Assignment 3

Due Thursday, October 11 at 11:59pm

Overview

This assignment will increase your understanding of data analytics frameworks and the factors influencing their performance.  You will create a small MapReduce-style deployment using Hadoop in Amazon EC2 and analyze its performance under different operating scenarios.  You will produce a short report detailing your performance observations and takeaways.

Learning Outcomes

After completing this assignment, students should:

  1. Be able to estimate the performance of a MapReduce-style data analytics frameworks under specific operating parameters
  2. Be able to critique the parameter choices for a specific MapReduce-style deployment, given details on the data analysis being conducted and the operating environment

Using Hadoop in EC2

Launching Instances

We have provided an Amazon Machine Image (AMI) with all the software you will need to complete this assignment pre-installed.  This image includes:

  1. An installation of Hadoop 1.0.3 in /opt/hadoop-1.0.3 (this path is stored in the HADOOP_HOME environment variable)
  2. Sample data files (7 books from Project Gutenberg) in /hadoop/books
  3. An automated cluster configuration script, config_cluster.sh, in /home/ubuntu

You should use this AMI when you launch instances.  You can find the AMI by searching for “CS838 Hadoop” or the AMI ID “ami-7f299b16” on the Community AMIs tab of the Launch Instances wizard.
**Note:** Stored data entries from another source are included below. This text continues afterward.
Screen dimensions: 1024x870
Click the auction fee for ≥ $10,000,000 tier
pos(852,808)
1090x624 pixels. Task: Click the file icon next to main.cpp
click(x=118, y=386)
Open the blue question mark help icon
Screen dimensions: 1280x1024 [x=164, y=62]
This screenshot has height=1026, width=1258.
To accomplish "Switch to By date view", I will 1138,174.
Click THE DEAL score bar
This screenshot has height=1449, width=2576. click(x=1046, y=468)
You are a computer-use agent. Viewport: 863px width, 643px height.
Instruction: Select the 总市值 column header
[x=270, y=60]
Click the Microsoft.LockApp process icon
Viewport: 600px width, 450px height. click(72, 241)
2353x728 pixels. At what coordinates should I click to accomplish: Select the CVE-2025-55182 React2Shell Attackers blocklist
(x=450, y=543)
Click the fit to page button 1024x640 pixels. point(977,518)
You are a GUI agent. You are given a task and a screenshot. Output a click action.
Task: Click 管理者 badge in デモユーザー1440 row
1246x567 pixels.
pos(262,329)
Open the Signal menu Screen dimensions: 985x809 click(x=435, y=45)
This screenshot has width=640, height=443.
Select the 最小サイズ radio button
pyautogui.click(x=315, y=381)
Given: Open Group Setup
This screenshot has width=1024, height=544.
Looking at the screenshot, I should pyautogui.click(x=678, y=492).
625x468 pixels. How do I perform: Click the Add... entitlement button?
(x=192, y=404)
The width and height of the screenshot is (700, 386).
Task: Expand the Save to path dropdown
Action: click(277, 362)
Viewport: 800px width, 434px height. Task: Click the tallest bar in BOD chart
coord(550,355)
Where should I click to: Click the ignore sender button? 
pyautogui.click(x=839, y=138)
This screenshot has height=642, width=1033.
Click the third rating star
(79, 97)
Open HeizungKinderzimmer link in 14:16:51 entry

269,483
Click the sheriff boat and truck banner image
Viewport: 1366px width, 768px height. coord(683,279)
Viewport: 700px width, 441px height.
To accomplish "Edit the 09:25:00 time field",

You should use either medium or high-cpu medium instances for this assignment.  Medium instances cost $0.16 per-instance per-hour and high-cpu medium instances cost $0.165 per-instance per-hour in the US East Region.  The maximum cluster size you should use is 6 instances: 1 master plus 5 slaves.  It costs about $1 per hour to run a cluster of 6 instances.  We expect you will run your cluster for less than 24 hours in total, so the maximum grant usage you should incur for this assignment is $25.  You should stop (to preserve disk state) or terminate instances when you are not using them.

When you launch an instance, you should change the size of the root EBS volume to 15GB to give you more space for storing data.

Also, when you launch an instance, you should add a tag to the instance to indicate whether it is a master or slave.  The key for the tag should be “Type” and the value should be “master” or “slave”.  You should tag only one instance as a master and at least one instance as a slave.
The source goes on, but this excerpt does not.